Human Lung Airway Chip Mimics Cystic Fibrosis

The airway chip supports colonization of microbes similar to the airway of a CF patient. Credit: Wyss Institute at Harvard University

A team of Harvard researchers have designed a human airway chip that can mimic the lungs of patients with cystic fibrosis.

Cystic Fibrosis (CF) results from a mutation in the cystic fibrosis transmembrane conductance regulator (CFTR) gene. This causes production of thick and sticky mucus within a person’s airways and other body organs. Thus, resulting in repeated respiratory infections, inflammation, lung scarring and eventually respiratory failure. Current therapeutics have considerably increased the life expectancy of CF patients. However, the lack of human in-vitro models makes it difficult to completely understand the disease pathology and develop newer, targeted therapies. To solve this challenge, researchers at Harvard’s Wyss Institute have designed a lung airway chip that mimics that of CF patients.

The bundled capabilities of this advanced in vitro model can help accelerate the search for drugs that may dampen the exaggerated immune response in patients, treat them with more personalized therapies, and help solve problems that CF patients face every day which cannot be addressed by existing treatments.

ENTRIES PROVIDED
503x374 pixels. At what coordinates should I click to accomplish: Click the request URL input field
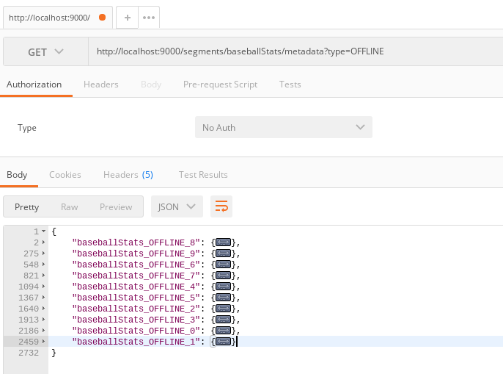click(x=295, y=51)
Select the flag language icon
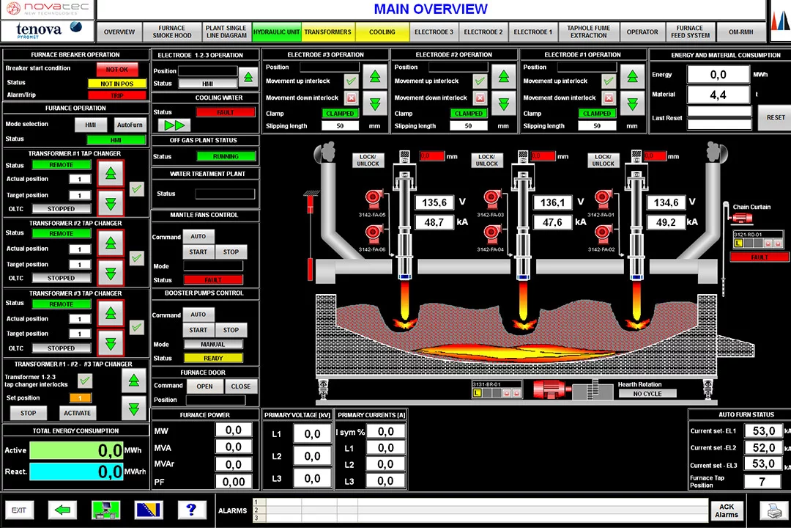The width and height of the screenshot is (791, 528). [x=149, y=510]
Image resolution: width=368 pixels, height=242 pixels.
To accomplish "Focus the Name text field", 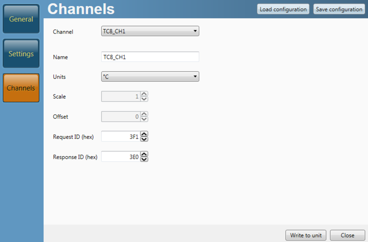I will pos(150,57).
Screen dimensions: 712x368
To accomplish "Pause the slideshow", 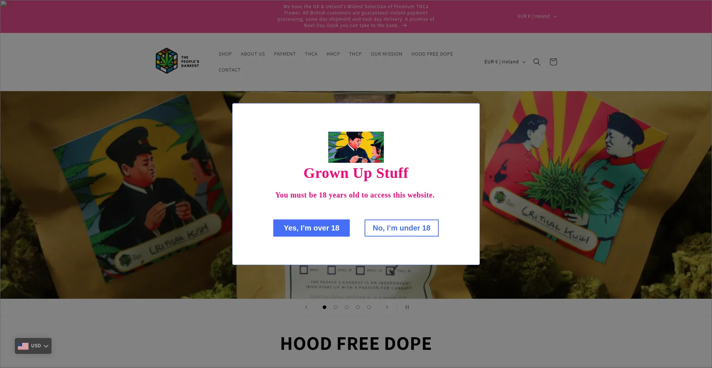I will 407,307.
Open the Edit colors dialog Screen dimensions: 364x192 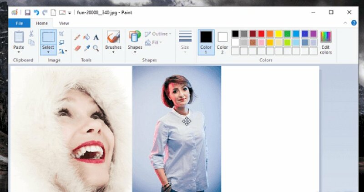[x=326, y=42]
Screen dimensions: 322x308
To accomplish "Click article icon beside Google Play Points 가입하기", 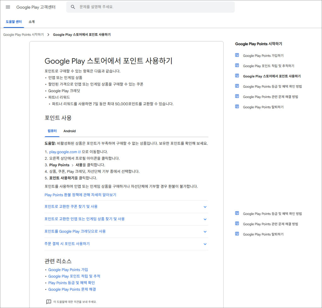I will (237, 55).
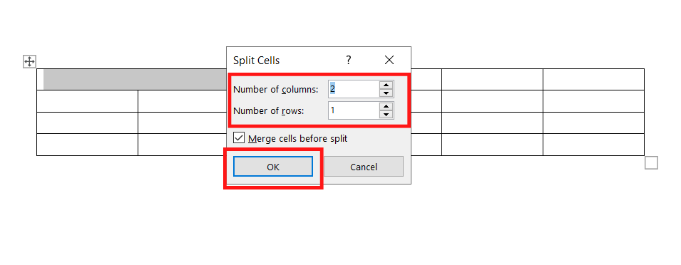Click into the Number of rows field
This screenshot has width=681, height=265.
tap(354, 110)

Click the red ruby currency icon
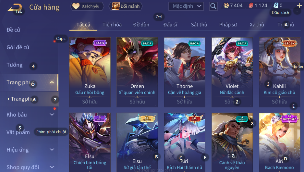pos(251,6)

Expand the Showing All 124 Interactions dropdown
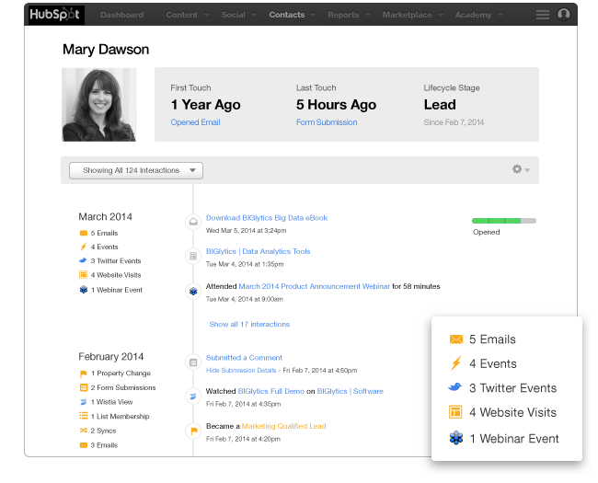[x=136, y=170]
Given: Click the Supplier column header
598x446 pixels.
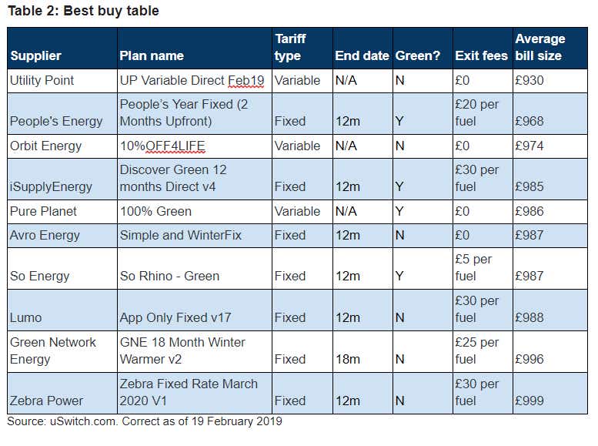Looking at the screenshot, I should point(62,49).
* * *
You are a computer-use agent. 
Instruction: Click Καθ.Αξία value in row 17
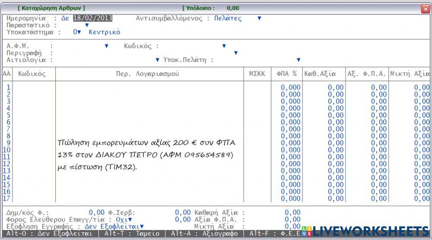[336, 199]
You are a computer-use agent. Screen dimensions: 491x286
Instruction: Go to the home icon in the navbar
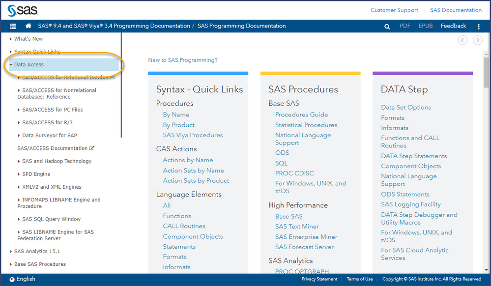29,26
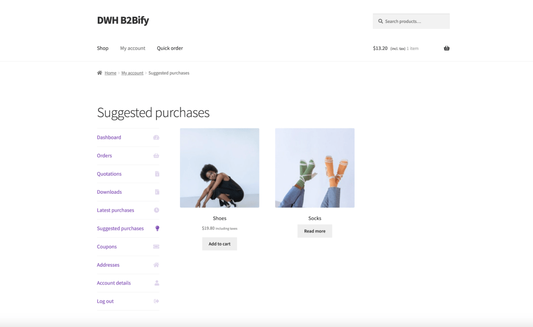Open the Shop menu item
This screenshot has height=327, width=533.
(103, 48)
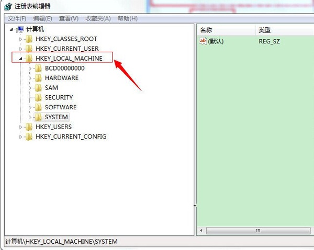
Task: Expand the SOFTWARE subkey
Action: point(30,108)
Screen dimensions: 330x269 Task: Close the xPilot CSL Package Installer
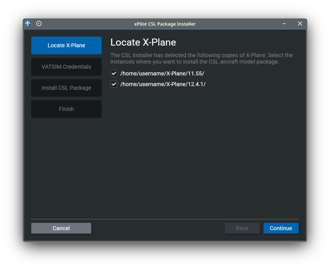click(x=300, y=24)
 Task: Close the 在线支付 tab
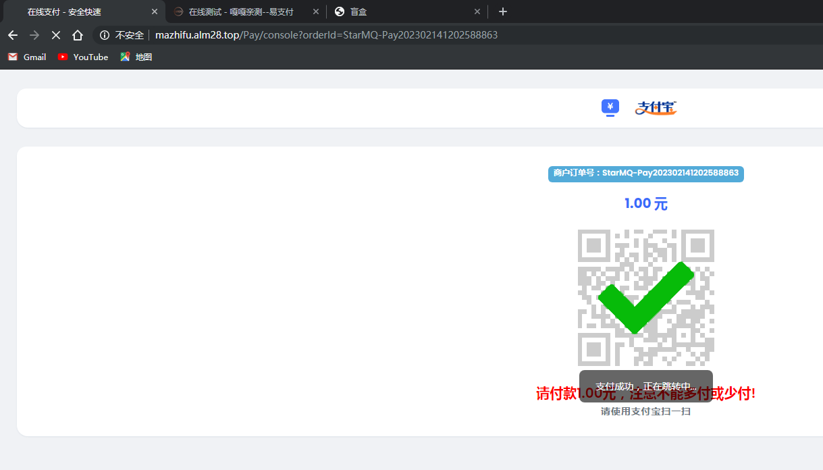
* * *
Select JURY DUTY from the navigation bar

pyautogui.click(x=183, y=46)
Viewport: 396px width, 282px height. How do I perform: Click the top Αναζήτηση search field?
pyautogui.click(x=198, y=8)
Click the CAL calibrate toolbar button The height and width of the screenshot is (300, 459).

WORK TASK A
From the article on the cystic fibrosis airway chip, reproduce the passage between "The airway chip" and "with cystic fibrosis.", inclusive.
WORK TASK B
According to the article on the cystic fibrosis airway chip, why did researchers at Harvard's Wyss Institute design a lung airway chip that mimics the airways of CF patients? Answer in one to three sentences.

TASK ANSWER A
The airway chip supports colonization of microbes similar to the airway of a CF patient. Credit: Wyss Institute at Harvard University

A team of Harvard researchers have designed a human airway chip that can mimic the lungs of patients with cystic fibrosis.

TASK ANSWER B
Without human in-vitro models, it is difficult to completely understand the disease pathology of cystic fibrosis and to develop newer, targeted therapies. The researchers designed the chip to solve this challenge.